Two-term Republican president Dwight D. Eisenhower once wrote, “Should any political party attempt to abolish social security, unemployment insurance, and eliminate labor laws and farm programs, you would not hear of that party againÂ…There is a tiny splinter group, of course, that believes you can do these things. Their number is negligible and they are stupid.” Sadly, their number is no longer negligible, but they are certainly still stupid.
The President’s proposal to privatize social security is despicable and its consequences will be cataclysmic. Here are four simple facts about Bush’s plan to privatize and eventually dismantle social security.
First, Wall Street will be the only winner.

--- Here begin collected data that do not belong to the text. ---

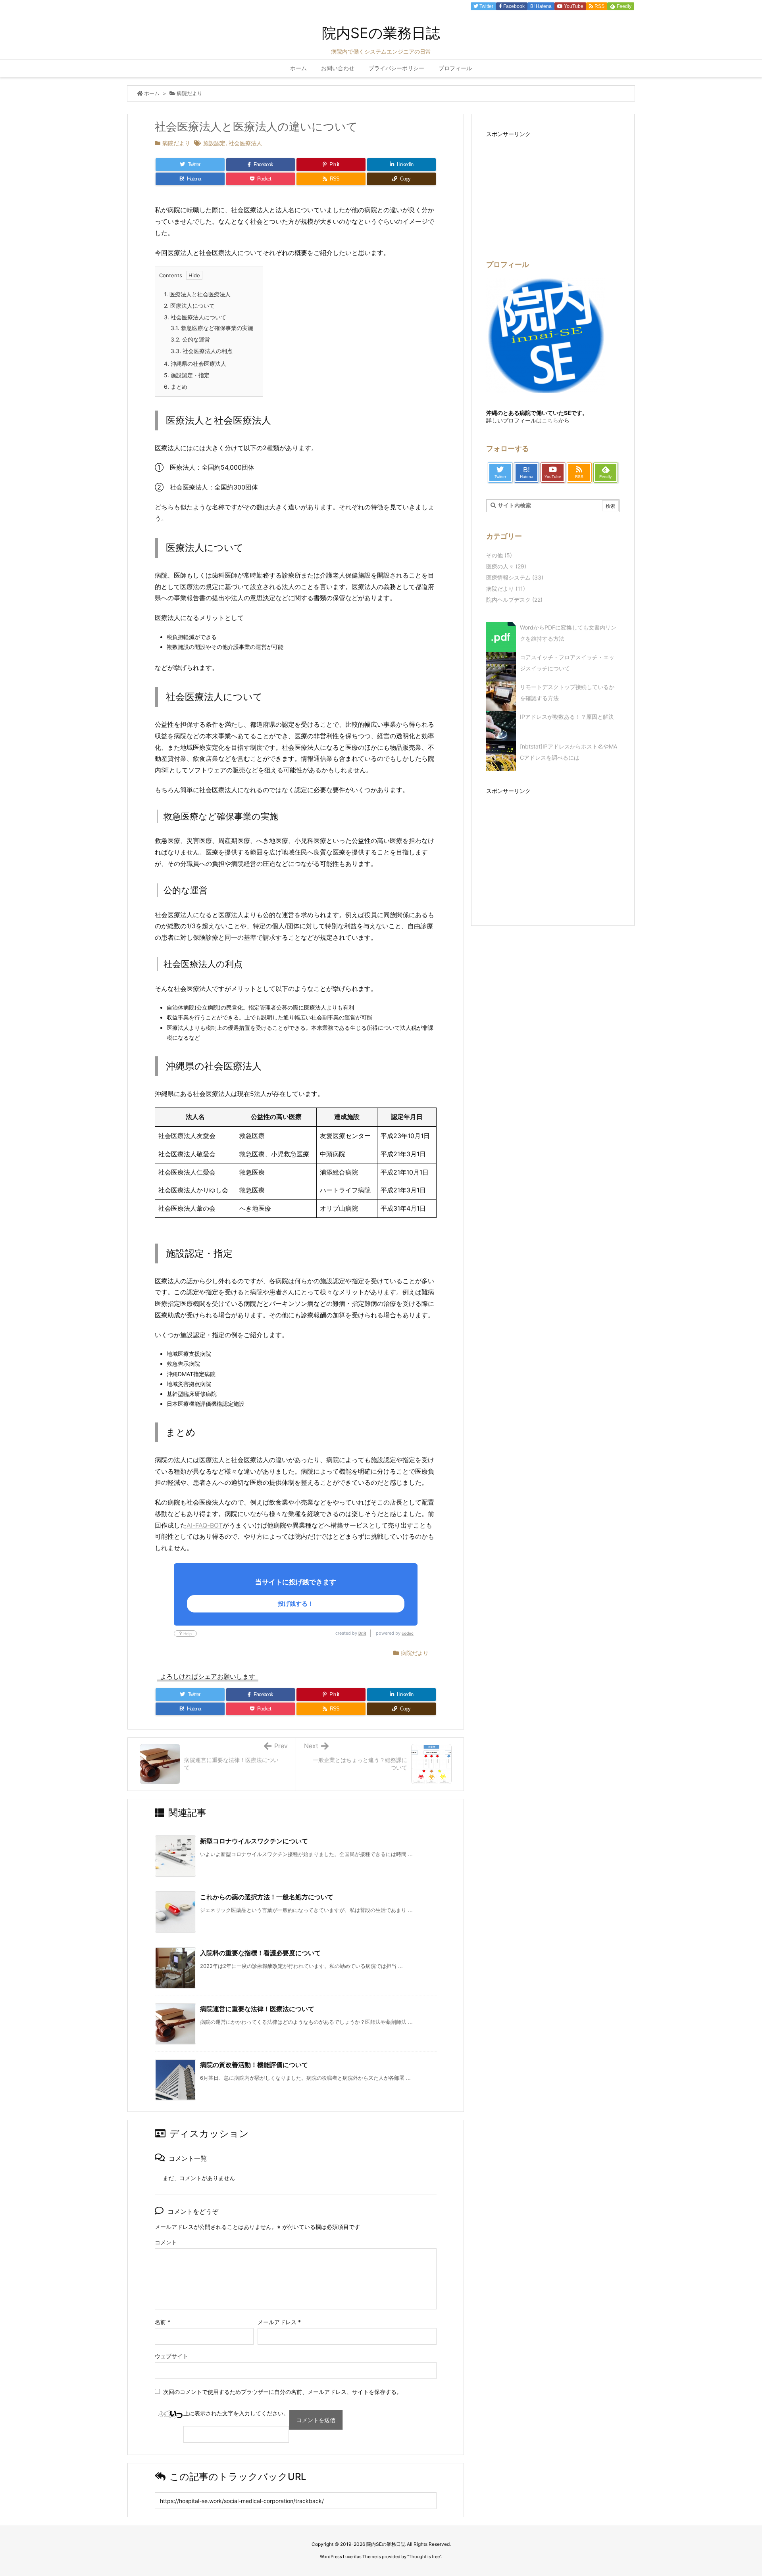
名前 (162, 2322)
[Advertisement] (553, 852)
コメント (166, 2242)
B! (540, 6)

Investigative reporters have found that investment companies are giving millions to political organizations and policy groups that advocate the privatization of social security. And why wouldn’t they? These companies could win $75 billion a year if Bush gets his way. A few million now for several billions every year is a mind-blowing return, even for the fat cats on Wall Street. Bush’s policy would urge ordinary Americans to invest their money in the stock market. We all know how that turned out in 1929. It is revolting that in a democracy, millionaires could take from the hard-earned incomes of ordinary citizens, and with Bush’s plan, that is precisely what will happen.
Second, Bush’s proposal will not increase national savings. Instead of gaining money from an initial investment, Americans would simply be transferring their taxes from the social security fund to an individual account, which would have no effect on aggregate savings. The plan will not generate more money; it will simply move the existing money around.
Third, Bush will pay for the transition costs of switching to privatization by systematically cutting benefits. This point is the dishonest element of the President’s plan. In the Orwellian method that has characterized his administration, Bush is saying he is saving social security, when he is in fact destroying it. The way he will do this is by making benefits respond to inflation rather than wages. Currently, workers’ benefits rise according to the rise in the national average wage, thus insuring that retirees today are getting the same real income that retirees got in the past. By indexing the benefits to correspond to the rate of inflation, the Bush plan covertly slows the pace of the benefits’ increase to the much slower rate of inflation, the effect of which will be that by 2065, social security benefits will almost be cut in half. Now, benefits pay about 40 percent of wages for the average worker; by 2065, they will only pay 22 percent. The “beauty” of this disreputable change is that the process will happen slowly enough so that people will not notice, but fast enough effectively to annihilate social security within 60 years.
Finally, social security is not only for retirees. Most of us think that social security is simply a program that Americans pay into as workers and then collect as retirees. Yet social security also plays a crucial role in supporting citizens whose career and income have been cut short by unforeseen disabilities. Social security helps support the disabled as well as spouses and children of hard working men and women who have passed on prematurely. Now, for many upper-middle class kids like myself, if a parent were to pass away, we would have savings and life insurance to keep us from falling into poverty until we could support ourselves. Yet other members of the middle-class and nearly everyone below them do not have those vital nest eggs. A minority of those Americans has life insurance, and even fewer people have savings that their children would need. As was mentioned above, the Bush plan will replace correlating benefits to wages by correlating benefits to inflation, which could lead to nearly 20 percent cuts for the disabled, the widowed, and the orphaned, not to mention the benefits that would be lost if the deceased spouse or parent picked the wrong stocks. In effect, we would be condemning five million American children to poverty.
And remember, no social security taxes are paid on income earned above $87,900. So the same corporate thugs that will win the windfall of Bush’s proposal are the same American citizens who are not paying their part in saving social security. Bush is telling us he is saving social security, when in fact, he is simply defunding it and using the funds to stuff the already overflowing pockets of his corporate cronies. This is no way to save a crucial government program. This is a way to continue the neoconservative assault on the progress of the New Deal. The Bush plan cannot pass. If it does, Americans all over the country will suffer and the Bush administration will prove once again that they are not leading a government of the people, by the people, and for people.